Ross Hyde, a first-year Modern Languages Durham student considers the effect of COVID-19 on eroding the rights of individuals and argues that a critical approach should be taken to view these restrictions rather than accepting them as wholly beneficial for the greater good.



During the Covid-19 pandemic, governments across the world have imposed some of the harshest restrictions on individual rights, freedom and economic activity since World War 2 under the premise that such restrictions prevent Covid-19 from spreading and hospitalising individuals. Despite numerous protests throughout the Western world against such restrictions, polls and public behaviour have consistently shown that such restrictions have been supported by a large majority of the public throughout the pandemic. However, measures have had such large impacts on fundamental rights that they are certainly worth questioning. Which fundamental rights were denied - and in some cases, continue to be denied - to citizens during the Covid-19 pandemic as a result of lockdowns? Are ongoing vaccine passport and vaccine mandate schemes effective or legitimate? And did governments carry out sufficient cost-benefit analyses when imposing lockdowns, considering rights forfeited by them alongside lockdowns’ potential to stop Covid-19 spreading? Denial of rights can perhaps sound too theoretical: there was, more importantly, far too little analysis of what this erosion has meant for people’s daily lives since the start of 2020.


Revolutions and evolution over the past few centuries have established the bases of Western democracy, and have enshrined rights such as freedom of movement, freedom to peaceful assembly, freedom of religion, the right to privacy, the right to an education and more recently the right to healthcare. Yet all these, and many more, were denied during the Covid-19 pandemic. The right to health is perhaps the most important to look at, given that many government measures were imposed in the very name of this right in the first place. However, mental health issues worsened by 8.1% in just the first 2 months of the pandemic in the UK, and the Royal College of Psychiatrists reported that half of its psychiatrists saw increases in urgent or emergency mental health cases. Lockdown also meant that it was harder for individuals to receive treatment for health problems. The Royal College also reported a fall in routine appointments, suggesting that many were staying away until crisis point as they were put off by the difficulty of receiving face-to-face help during lockdown in the UK. Data from the MIND charity correlates this, as 25% of people that called their lines during April 2020 were unable to receive help due to a surge in demand. Additionally, calls to the national helpline Refuge were 49% higher in the first 3 weeks of the first UK lockdown than average. This evidence points to an undeniable decline in mental health during lockdown due to issues such as loneliness, anxiety, and depression being caused or worsened.


Sometimes there is a stigma around talking about mental health issues, however it can be more helpful to see it is highly related to quality of life in general. According to self-determination theory, individuals must have three basic needs in order to flourish: autonomy (having a sense of control, choice, and purpose in one’s life), competence (the feeling of being capable of achieving one’s goals and overcoming challenges), and relatedness (the need to feel connectedness and belonging with other individuals).
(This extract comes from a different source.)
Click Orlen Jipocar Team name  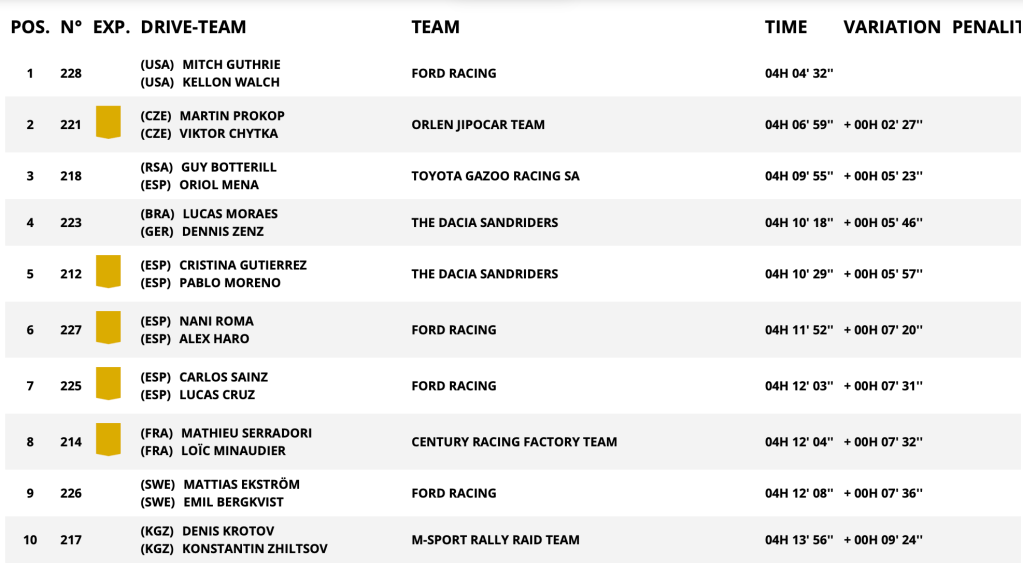tap(478, 125)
By forcing people to stay at home with little human contact, lockdown clearly removes all three from people’s lives, and therefore the sharp increase in mental health problems was inevitable.


Physical health issues also worsened, with many being unable to see their GP due to rules or strong advice in favour of online appointments. This particularly impacted “digitally excluded groups” such as elderly people, who were also the most vulnerable to severe illness from Covid-19. According to Healthwatch, an independent body, the moving of the majority of GP appointments online led to a severe drop in the number of people from digitally excluded groups getting appointments.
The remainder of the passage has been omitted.